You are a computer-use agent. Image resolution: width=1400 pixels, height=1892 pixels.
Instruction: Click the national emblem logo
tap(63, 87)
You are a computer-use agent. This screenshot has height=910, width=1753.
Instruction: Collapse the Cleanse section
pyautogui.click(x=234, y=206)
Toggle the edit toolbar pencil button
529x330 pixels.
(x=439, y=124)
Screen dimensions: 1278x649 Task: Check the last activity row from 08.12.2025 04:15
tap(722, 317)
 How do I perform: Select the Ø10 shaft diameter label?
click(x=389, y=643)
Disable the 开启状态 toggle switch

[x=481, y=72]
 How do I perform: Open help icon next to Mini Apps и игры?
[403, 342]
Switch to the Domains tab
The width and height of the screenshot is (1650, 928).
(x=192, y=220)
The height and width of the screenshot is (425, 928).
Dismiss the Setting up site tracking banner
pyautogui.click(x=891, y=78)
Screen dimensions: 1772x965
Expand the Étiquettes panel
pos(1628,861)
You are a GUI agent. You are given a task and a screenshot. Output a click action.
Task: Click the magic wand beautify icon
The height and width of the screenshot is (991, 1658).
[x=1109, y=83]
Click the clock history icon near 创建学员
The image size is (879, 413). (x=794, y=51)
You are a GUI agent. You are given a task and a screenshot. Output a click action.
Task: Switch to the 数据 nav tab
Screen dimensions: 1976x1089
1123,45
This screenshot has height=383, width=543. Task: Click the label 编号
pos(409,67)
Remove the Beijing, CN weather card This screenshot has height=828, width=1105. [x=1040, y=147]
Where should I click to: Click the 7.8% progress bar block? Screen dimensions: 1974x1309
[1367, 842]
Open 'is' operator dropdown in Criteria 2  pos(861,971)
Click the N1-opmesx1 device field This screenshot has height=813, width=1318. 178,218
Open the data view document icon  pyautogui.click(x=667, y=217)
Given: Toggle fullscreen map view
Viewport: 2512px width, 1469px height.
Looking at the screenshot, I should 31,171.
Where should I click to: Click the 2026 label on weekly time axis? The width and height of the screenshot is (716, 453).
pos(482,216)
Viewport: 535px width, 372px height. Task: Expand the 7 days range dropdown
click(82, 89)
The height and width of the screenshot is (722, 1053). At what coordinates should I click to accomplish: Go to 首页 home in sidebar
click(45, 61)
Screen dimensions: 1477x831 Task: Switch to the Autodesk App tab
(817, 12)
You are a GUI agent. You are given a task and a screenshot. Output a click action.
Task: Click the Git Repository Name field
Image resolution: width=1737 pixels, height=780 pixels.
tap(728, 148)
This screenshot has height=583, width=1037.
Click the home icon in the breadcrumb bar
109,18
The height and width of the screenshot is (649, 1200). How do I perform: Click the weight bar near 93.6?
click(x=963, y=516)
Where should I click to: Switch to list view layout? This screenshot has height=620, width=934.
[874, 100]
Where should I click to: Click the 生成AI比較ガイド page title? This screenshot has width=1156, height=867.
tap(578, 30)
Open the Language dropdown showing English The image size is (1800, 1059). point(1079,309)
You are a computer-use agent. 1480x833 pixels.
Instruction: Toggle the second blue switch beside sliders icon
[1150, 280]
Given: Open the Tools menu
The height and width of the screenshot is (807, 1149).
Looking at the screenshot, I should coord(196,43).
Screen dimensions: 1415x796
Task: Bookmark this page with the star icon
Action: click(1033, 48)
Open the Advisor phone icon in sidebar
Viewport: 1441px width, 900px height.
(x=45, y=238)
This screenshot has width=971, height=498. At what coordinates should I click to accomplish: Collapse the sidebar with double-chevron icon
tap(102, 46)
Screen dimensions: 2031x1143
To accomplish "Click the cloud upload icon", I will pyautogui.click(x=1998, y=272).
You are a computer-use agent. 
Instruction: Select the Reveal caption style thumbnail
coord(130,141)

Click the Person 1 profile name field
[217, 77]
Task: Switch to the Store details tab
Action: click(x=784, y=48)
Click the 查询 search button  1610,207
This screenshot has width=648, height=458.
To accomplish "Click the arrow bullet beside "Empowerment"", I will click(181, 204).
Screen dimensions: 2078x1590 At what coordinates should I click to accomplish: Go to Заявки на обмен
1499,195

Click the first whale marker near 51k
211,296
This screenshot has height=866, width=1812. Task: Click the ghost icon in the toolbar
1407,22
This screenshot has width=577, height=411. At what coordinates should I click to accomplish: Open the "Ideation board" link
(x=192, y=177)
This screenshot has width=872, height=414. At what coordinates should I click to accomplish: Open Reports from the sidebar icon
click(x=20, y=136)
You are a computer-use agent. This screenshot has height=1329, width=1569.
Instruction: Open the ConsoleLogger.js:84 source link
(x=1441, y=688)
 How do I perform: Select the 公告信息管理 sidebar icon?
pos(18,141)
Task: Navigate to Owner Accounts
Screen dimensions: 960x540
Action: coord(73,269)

(About this exercise)
Please give back every line of the listing exactly as it stands.

(Task output)
You are a computer-use agent. Image resolution: width=1400 pixels, height=1892 pixels.
Instruction: Click the national emblem logo
tap(63, 87)
You are a computer-use agent. This screenshot has height=910, width=1753.
Instruction: Collapse the Cleanse section
pyautogui.click(x=234, y=206)
Toggle the edit toolbar pencil button
529x330 pixels.
(x=439, y=124)
Screen dimensions: 1278x649 Task: Check the last activity row from 08.12.2025 04:15
tap(722, 317)
 How do I perform: Select the Ø10 shaft diameter label?
click(x=389, y=643)
Disable the 开启状态 toggle switch

[x=481, y=72]
 How do I perform: Open help icon next to Mini Apps и игры?
[403, 342]
Switch to the Domains tab
The width and height of the screenshot is (1650, 928).
(x=192, y=220)
The height and width of the screenshot is (425, 928).
Dismiss the Setting up site tracking banner
pyautogui.click(x=891, y=78)
Screen dimensions: 1772x965
Expand the Étiquettes panel
pos(1628,861)
You are a GUI agent. You are given a task and a screenshot. Output a click action.
Task: Click the magic wand beautify icon
The height and width of the screenshot is (991, 1658).
[x=1109, y=83]
Click the clock history icon near 创建学员
The image size is (879, 413). (x=794, y=51)
You are a GUI agent. You are given a task and a screenshot. Output a click action.
Task: Switch to the 数据 nav tab
Screen dimensions: 1976x1089
1123,45
This screenshot has height=383, width=543. Task: Click the label 编号
pos(409,67)
Remove the Beijing, CN weather card This screenshot has height=828, width=1105. [x=1040, y=147]
Where should I click to: Click the 7.8% progress bar block? Screen dimensions: 1974x1309
[1367, 842]
Open 'is' operator dropdown in Criteria 2  pos(861,971)
Click the N1-opmesx1 device field This screenshot has height=813, width=1318. 178,218
Open the data view document icon  pyautogui.click(x=667, y=217)
Given: Toggle fullscreen map view
Viewport: 2512px width, 1469px height.
Looking at the screenshot, I should 31,171.
Where should I click to: Click the 2026 label on weekly time axis? The width and height of the screenshot is (716, 453).
pos(482,216)
Viewport: 535px width, 372px height. Task: Expand the 7 days range dropdown
click(82, 89)
The height and width of the screenshot is (722, 1053). At what coordinates should I click to accomplish: Go to 首页 home in sidebar
click(45, 61)
Screen dimensions: 1477x831 Task: Switch to the Autodesk App tab
(817, 12)
You are a GUI agent. You are given a task and a screenshot. Output a click action.
Task: Click the Git Repository Name field
Image resolution: width=1737 pixels, height=780 pixels.
tap(728, 148)
This screenshot has height=583, width=1037.
Click the home icon in the breadcrumb bar
109,18
The height and width of the screenshot is (649, 1200). How do I perform: Click the weight bar near 93.6?
click(x=963, y=516)
Where should I click to: Switch to list view layout? This screenshot has height=620, width=934.
[874, 100]
Where should I click to: Click the 生成AI比較ガイド page title? This screenshot has width=1156, height=867.
tap(578, 30)
Open the Language dropdown showing English The image size is (1800, 1059). point(1079,309)
You are a computer-use agent. 1480x833 pixels.
Instruction: Toggle the second blue switch beside sliders icon
[1150, 280]
Given: Open the Tools menu
The height and width of the screenshot is (807, 1149).
Looking at the screenshot, I should coord(196,43).
Screen dimensions: 1415x796
Task: Bookmark this page with the star icon
Action: click(1033, 48)
Open the Advisor phone icon in sidebar
Viewport: 1441px width, 900px height.
(x=45, y=238)
This screenshot has width=971, height=498. At what coordinates should I click to accomplish: Collapse the sidebar with double-chevron icon
tap(102, 46)
Screen dimensions: 2031x1143
To accomplish "Click the cloud upload icon", I will pyautogui.click(x=1998, y=272).
You are a computer-use agent. 
Instruction: Select the Reveal caption style thumbnail
coord(130,141)

Click the Person 1 profile name field
[217, 77]
Task: Switch to the Store details tab
Action: click(x=784, y=48)
Click the 查询 search button  1610,207
This screenshot has width=648, height=458.
To accomplish "Click the arrow bullet beside "Empowerment"", I will click(181, 204).
Screen dimensions: 2078x1590 At what coordinates should I click to accomplish: Go to Заявки на обмен
1499,195

Click the first whale marker near 51k
211,296
This screenshot has height=866, width=1812. Task: Click the ghost icon in the toolbar
1407,22
This screenshot has width=577, height=411. At what coordinates should I click to accomplish: Open the "Ideation board" link
(x=192, y=177)
This screenshot has width=872, height=414. At what coordinates should I click to accomplish: Open Reports from the sidebar icon
click(x=20, y=136)
You are a computer-use agent. This screenshot has height=1329, width=1569.
Instruction: Open the ConsoleLogger.js:84 source link
(x=1441, y=688)
 How do I perform: Select the 公告信息管理 sidebar icon?
pos(18,141)
Task: Navigate to Owner Accounts
Screen dimensions: 960x540
Action: coord(73,269)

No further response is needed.